● ZU ERLEDIGEN
- 1) Fassen Sie im Text über den Roman von Lars Gustafsson den Absatz, der mit „Zwischen dem Geschmack der Zimtbirnen“ beginnt, kürzer zusammen und behalten Sie die wichtigsten Fakten bei.
- 2) Greifen Sie den Text über den Roman von Lars Gustafsson nach seinem letzten Satz auf und schreiben Sie ihn weiter.

● ANGEZEIGTER TEXT
▬▬▬▬▬▬
„Zerbrechlich zu sein, kann tatsächlich eine Voraussetzung dafür sein, dass man stark ist.“
Zwischen dem Geschmack der Zimtbirnen, den ersten Gläsern mit Obstbranntwein, den unbeschwerten Diskussionen über Mädchen und Poesie im Heizungskeller und dem Jetzt liegen 50 Jahre. Er schaut zurück, der ergraute Professor für Philosophie, der zwischen seiner alten Heimat Schweden und seiner Wirkungsstätte in Oxford Landesgrenzen und ein Meer gelegt hat. Und da ist natürlich Frau Sorgedahl, deren Namen und ihre schönen weißen Armen den Titel für den Roman von Lars Gustafsson geben.
▬▬▬▬▬▬
● VORLIEGENDE ANGABEN
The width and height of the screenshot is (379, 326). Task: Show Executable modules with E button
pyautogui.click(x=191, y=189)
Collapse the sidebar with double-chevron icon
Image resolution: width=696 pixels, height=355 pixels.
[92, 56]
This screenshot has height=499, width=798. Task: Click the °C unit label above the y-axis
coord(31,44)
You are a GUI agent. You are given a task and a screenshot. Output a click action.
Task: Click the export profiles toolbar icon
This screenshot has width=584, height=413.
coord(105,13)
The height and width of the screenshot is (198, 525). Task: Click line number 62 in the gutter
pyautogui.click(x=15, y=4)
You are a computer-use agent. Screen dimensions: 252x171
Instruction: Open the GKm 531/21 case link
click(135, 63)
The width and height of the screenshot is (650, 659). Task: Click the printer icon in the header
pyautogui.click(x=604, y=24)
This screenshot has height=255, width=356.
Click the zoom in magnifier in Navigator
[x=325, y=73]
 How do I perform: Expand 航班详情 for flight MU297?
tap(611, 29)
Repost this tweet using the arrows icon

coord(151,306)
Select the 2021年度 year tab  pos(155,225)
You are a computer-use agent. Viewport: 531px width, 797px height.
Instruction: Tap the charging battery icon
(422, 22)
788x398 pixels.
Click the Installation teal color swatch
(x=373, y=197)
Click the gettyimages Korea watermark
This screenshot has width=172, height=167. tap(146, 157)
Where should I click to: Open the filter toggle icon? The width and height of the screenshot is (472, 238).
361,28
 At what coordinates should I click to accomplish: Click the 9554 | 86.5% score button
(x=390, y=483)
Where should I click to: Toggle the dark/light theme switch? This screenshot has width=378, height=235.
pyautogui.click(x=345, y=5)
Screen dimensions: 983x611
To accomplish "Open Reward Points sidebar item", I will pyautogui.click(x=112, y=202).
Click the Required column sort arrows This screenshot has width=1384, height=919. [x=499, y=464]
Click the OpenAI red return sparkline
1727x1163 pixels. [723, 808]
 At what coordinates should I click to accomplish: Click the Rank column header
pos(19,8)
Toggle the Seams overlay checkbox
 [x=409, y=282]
▬▬▬▬▬▬
● ERGEBNISSE DER REIHE
- 1) Ein ergrauter Philosophieprofessor blickt 50 Jahre zurück: auf Zimtbirnen, erste Gläser Obstbranntwein und Gespräche über Mädchen und Poesie im Heizungskeller. Zwischen seiner alten Heimat Schweden und seiner Wirkungsstätte Oxford liegen Landesgrenzen und ein Meer. Frau Sorgedahl mit ihren schönen weißen Armen gibt dem Roman von Lars Gustafsson den Titel.

- 2)
Es ist Sommer 1954. Der 17-jährige Erzähler lernt Frau Sorgedahl kennen, aus einem italienischen Kanton der Schweiz stammend. Zusammen mit ihrem recht „langweiligen Mann“ hat die Ingenieurin Quartier in jenem Haus bezogen, das einst dem Bruder der Großmutter des Erzählers gehörte, in dem zuvor der Vater des Freundes Folke wohnte. Das Haus in der ostschwedischen Industriestadt Västerås wird das Paradies genannt. Hier findet sich die Clique rund um den Erzähler ein. Bei Frau Sorgedahl wird Schnaps getrunken, Mahler-Sinfonien gelauscht. Doch die Dame wird für den jungen Mann, der das Gymnasium in der Stadt besucht, zur großen, wenn auch kurzen Liebe. Ein Begegnung der beiden findet im Bett ihr Ziel. Doch sie ist nicht die einzige, mit der der Erzähler die ersten Erfahrungen macht: Auf der Ferieninsel macht er Bekanntschaft mit einem gleichaltrigen Mädchen. Trotz ihres unterschiedlichen Alters haben beide Frauen eine Gemeinsamkeit: Beide verlassen den Jungen, prägen ihn fortan.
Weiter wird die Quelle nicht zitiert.